Caddy is a great web server. It is easier to configure than nginx and handles the SSL certificates requests and renewals so you don't need to mess with certbot/cron. At times, you might prefer to use Caddy instead of Nginx, Apache, Lighttpd, or other web servers
FreeBSD and Caddy play very well together for static websites/reverse proxies but we often need to serve dynamic websites. To add PHP, follow these steps.

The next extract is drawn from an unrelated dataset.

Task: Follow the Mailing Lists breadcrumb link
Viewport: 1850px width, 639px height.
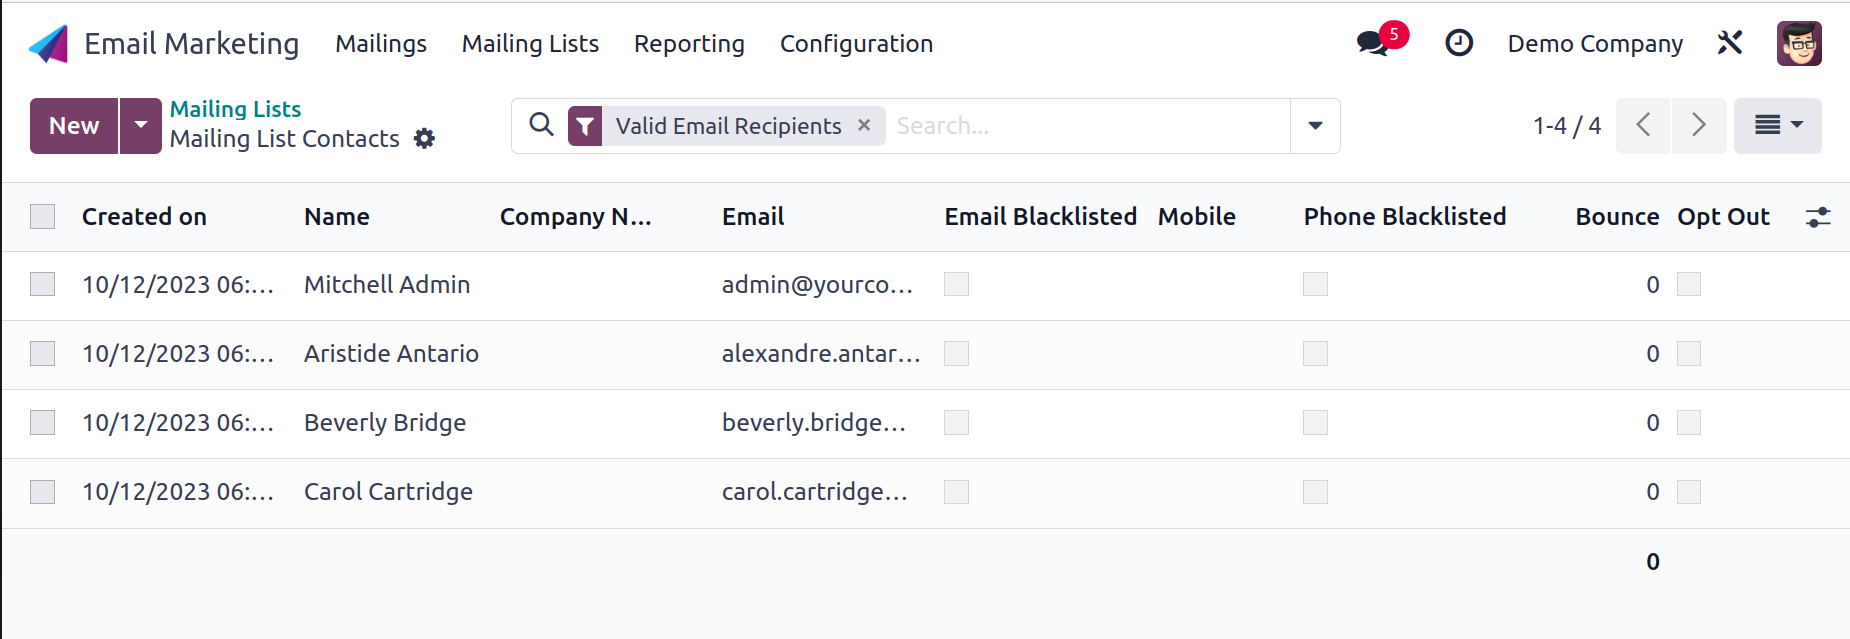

First, install and enable Caddy by running these commands:
pkg install caddy
service caddy enable
Now let's install PHP - let's say PHP 8.3 - and enable php-fpm:
pkg install php83
service php-fpm enable
To use php-fpm, modify the configuration file at /usr/local/etc/php-fpm.d/www.conf by changing the listen address to the following:
Modify
listen = 127.0.0.1:9000
to
listen = /var/run/php83.sock
Then, change the socket owner. Just uncomment the following lines:
listen.owner = www
listen.group = www
listen.mode = 0660
Start php-fpm:
service php-fpm start
Now modify /usr/local/etc/caddy/Caddyfile. Append something like this:
my.website.com {
root * /usr/local/www/website
php_fastcgi unix//var/run/php83.sock
file_server
}
This will configure a virtualhost called my.website.com (and Caddy will try to obtain a certificate for it), with its root on /usr/local/www/website and will process any request to .php files via php socket. The file_server directive ensures that static files can be served from the root path.
Start Caddy:
service caddy start
That's all. While this is a basic configuration, it can be customized for more advanced usage. For example, you can add the following lines to restrict access to certain files:
@disallowed {
path /xmlrpc.php
path *.sql
path /wp-content/uploads/*.php
}
rewrite @disallowed '/index.php'
and you can have a working (and quite safe) Wordpress installation.